Saved data entries
::::::

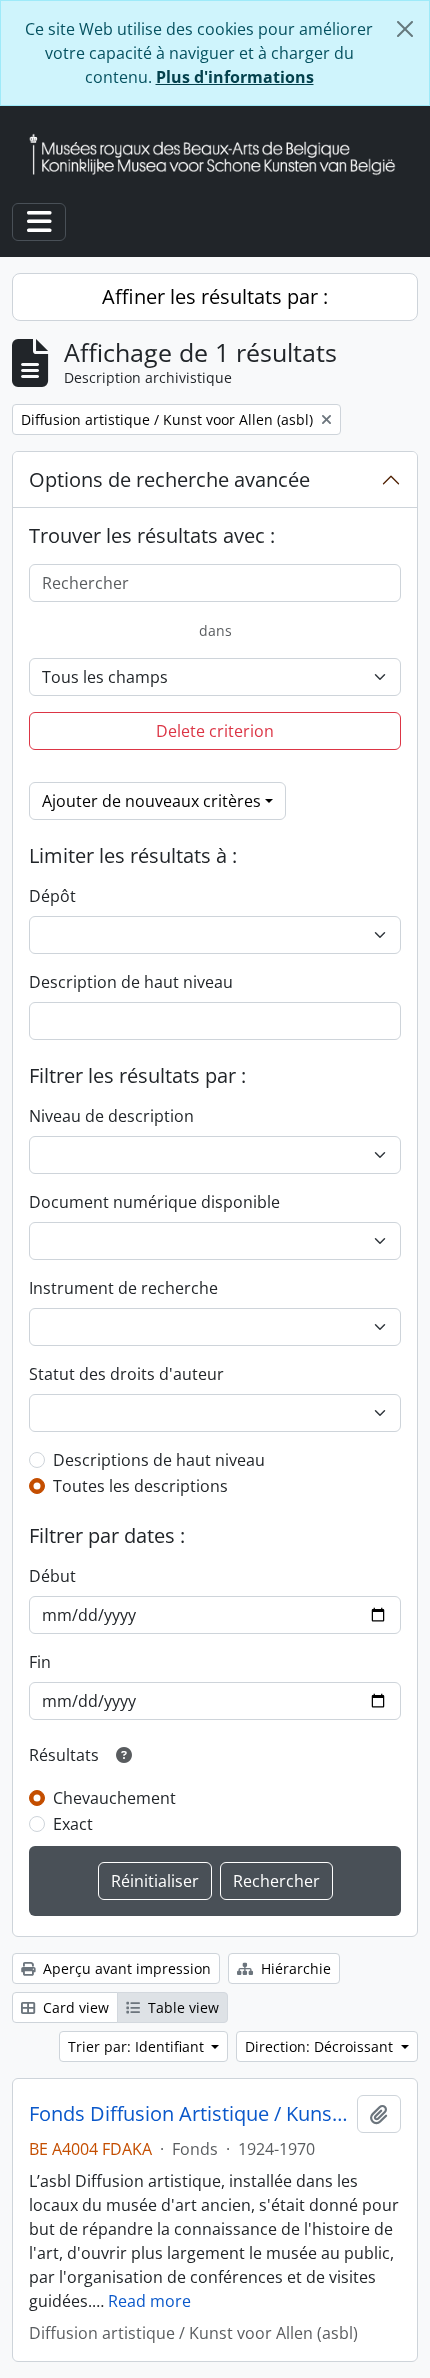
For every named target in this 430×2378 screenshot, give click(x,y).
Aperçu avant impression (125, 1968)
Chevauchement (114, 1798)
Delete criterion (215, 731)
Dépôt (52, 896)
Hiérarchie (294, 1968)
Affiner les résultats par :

::::::

» **WHAT IS REQUIRED**:
Retype all the data exactly; skip the pictures.

» **TASK SOLUTION**:
For every named target in this 430×2378 screenshot, give click(x,y).
Aperçu avant impression (125, 1968)
Chevauchement (114, 1798)
Delete criterion (215, 731)
Dépôt (52, 896)
Hiérarchie (294, 1968)
Affiner les résultats par :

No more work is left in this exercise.